* What needs to be done: Your reply should contain every record, restated word for word.

╭─ Exercise inputs

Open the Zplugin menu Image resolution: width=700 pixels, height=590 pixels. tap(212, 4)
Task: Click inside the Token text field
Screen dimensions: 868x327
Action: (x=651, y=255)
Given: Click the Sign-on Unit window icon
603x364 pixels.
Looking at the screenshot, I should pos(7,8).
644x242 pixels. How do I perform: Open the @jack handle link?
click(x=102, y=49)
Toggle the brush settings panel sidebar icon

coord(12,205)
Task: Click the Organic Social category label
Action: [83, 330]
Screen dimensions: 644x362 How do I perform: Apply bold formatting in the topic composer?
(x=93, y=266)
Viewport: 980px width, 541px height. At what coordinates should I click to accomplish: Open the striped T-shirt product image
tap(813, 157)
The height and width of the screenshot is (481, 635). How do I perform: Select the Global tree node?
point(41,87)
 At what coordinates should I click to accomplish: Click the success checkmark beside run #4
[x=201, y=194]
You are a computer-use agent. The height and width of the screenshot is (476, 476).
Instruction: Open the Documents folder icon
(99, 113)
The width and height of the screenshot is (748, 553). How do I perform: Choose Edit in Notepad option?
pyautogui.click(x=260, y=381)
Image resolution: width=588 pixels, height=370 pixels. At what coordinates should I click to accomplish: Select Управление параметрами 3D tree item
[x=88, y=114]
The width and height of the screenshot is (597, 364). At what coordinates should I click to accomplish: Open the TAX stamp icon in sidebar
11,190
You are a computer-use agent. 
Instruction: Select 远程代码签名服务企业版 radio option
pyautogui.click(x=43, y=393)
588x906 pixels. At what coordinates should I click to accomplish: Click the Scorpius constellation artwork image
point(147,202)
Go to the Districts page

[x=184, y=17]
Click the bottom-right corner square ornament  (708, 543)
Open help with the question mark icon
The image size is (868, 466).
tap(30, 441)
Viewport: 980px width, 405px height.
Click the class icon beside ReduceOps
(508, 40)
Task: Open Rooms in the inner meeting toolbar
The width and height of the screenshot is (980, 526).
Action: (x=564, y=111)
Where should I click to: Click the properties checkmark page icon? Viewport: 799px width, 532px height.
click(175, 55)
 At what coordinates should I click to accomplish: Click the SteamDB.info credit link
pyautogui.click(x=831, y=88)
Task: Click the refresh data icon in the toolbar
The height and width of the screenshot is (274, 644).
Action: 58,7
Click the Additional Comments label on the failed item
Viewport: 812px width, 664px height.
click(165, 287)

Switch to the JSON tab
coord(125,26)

╰─

* Task result:
Open the Zplugin menu Image resolution: width=700 pixels, height=590 pixels. tap(212, 4)
Task: Click inside the Token text field
Screen dimensions: 868x327
Action: (x=651, y=255)
Given: Click the Sign-on Unit window icon
603x364 pixels.
Looking at the screenshot, I should pos(7,8).
644x242 pixels. How do I perform: Open the @jack handle link?
click(x=102, y=49)
Toggle the brush settings panel sidebar icon

coord(12,205)
Task: Click the Organic Social category label
Action: [83, 330]
Screen dimensions: 644x362 How do I perform: Apply bold formatting in the topic composer?
(x=93, y=266)
Viewport: 980px width, 541px height. At what coordinates should I click to accomplish: Open the striped T-shirt product image
tap(813, 157)
The height and width of the screenshot is (481, 635). How do I perform: Select the Global tree node?
point(41,87)
 At what coordinates should I click to accomplish: Click the success checkmark beside run #4
[x=201, y=194]
You are a computer-use agent. The height and width of the screenshot is (476, 476).
Instruction: Open the Documents folder icon
(99, 113)
The width and height of the screenshot is (748, 553). How do I perform: Choose Edit in Notepad option?
pyautogui.click(x=260, y=381)
Image resolution: width=588 pixels, height=370 pixels. At what coordinates should I click to accomplish: Select Управление параметрами 3D tree item
[x=88, y=114]
The width and height of the screenshot is (597, 364). At what coordinates should I click to accomplish: Open the TAX stamp icon in sidebar
11,190
You are a computer-use agent. 
Instruction: Select 远程代码签名服务企业版 radio option
pyautogui.click(x=43, y=393)
588x906 pixels. At what coordinates should I click to accomplish: Click the Scorpius constellation artwork image
point(147,202)
Go to the Districts page

[x=184, y=17]
Click the bottom-right corner square ornament  (708, 543)
Open help with the question mark icon
The image size is (868, 466).
tap(30, 441)
Viewport: 980px width, 405px height.
Click the class icon beside ReduceOps
(508, 40)
Task: Open Rooms in the inner meeting toolbar
The width and height of the screenshot is (980, 526).
Action: (x=564, y=111)
Where should I click to: Click the properties checkmark page icon? Viewport: 799px width, 532px height.
click(175, 55)
 At what coordinates should I click to accomplish: Click the SteamDB.info credit link
pyautogui.click(x=831, y=88)
Task: Click the refresh data icon in the toolbar
The height and width of the screenshot is (274, 644).
Action: 58,7
Click the Additional Comments label on the failed item
Viewport: 812px width, 664px height.
click(165, 287)

Switch to the JSON tab
coord(125,26)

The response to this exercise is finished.